Stablecoin scams are gaining popularity in the crypto industry. How does it work?
Fraudsters have launched a massive phishing attack targeting potential USDC stablcoin holders. This was reported by Circle, the official Twitter account of the issuing company. Its representatives note that the attackers pose as employees of Centre, a consortium founded by Circle and US cryptocurrency exchange Coinbase. They then try to get the victim to interact with a potentially malicious crypto-address for USDC. We tell you more about the scammers’ actions and how to counter them.
Note that Stablecoin users had a new cause for panic the day before. Over the weekend, crypto-twitter users noticed that the Nexo trading platform was offering around 10 per cent per annum for USDT-type deposits in steibles. That’s a big figure, well ahead of the annual returns at many banks.
This has raised the question among users as to why such yields are generated. After all, as the famous saying goes, “if you don’t know where the returns are coming from, then you are the source”.
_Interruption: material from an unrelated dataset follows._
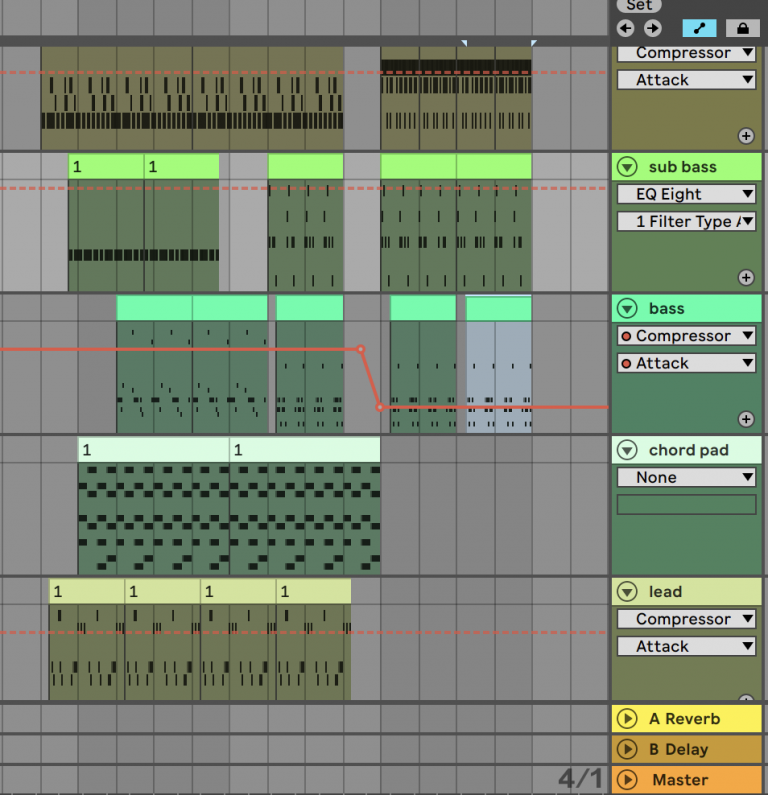Open the 1 Filter Type A dropdown
768x795 pixels.
pyautogui.click(x=686, y=221)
Equally doubting the validity of what is happening is the comparison with the corresponding returns in decentralised protocols such as Compound and Aave. There, users get about 1 percent per annum in stabelcoins. Well, notional short-term US Treasury bonds yield 4.5 percent.
So where the money comes from here is unknown. However, given the collapse of various cryptocurrency platforms this year, such information is a cause for concern.
How cryptocurrencies get scammed
Here’s a translation of a post from Circle’s Twitter account, where company representatives share what’s going on
WARNING: An active phishing campaign has been deployed online to entice users to transfer USDC tokens to malicious addresses. The scammers pretend to be representatives of Centre. There is no new version of USDC on the market. Please do not fall for this.
In other words, scammers are trying to get potential victims to interact with a smart contract that will supposedly update the version of stabelcoins in users' possession. Apparently, the transaction conducted will add permission to transfer the crypto-assets, which will end up sending them to the scammers' wallets.
The only correct strategy here is to ignore any such transaction offers and keep an eye out for news only on official resources. Specifically here it is precisely the Stablecoin issuing company's Twitter account.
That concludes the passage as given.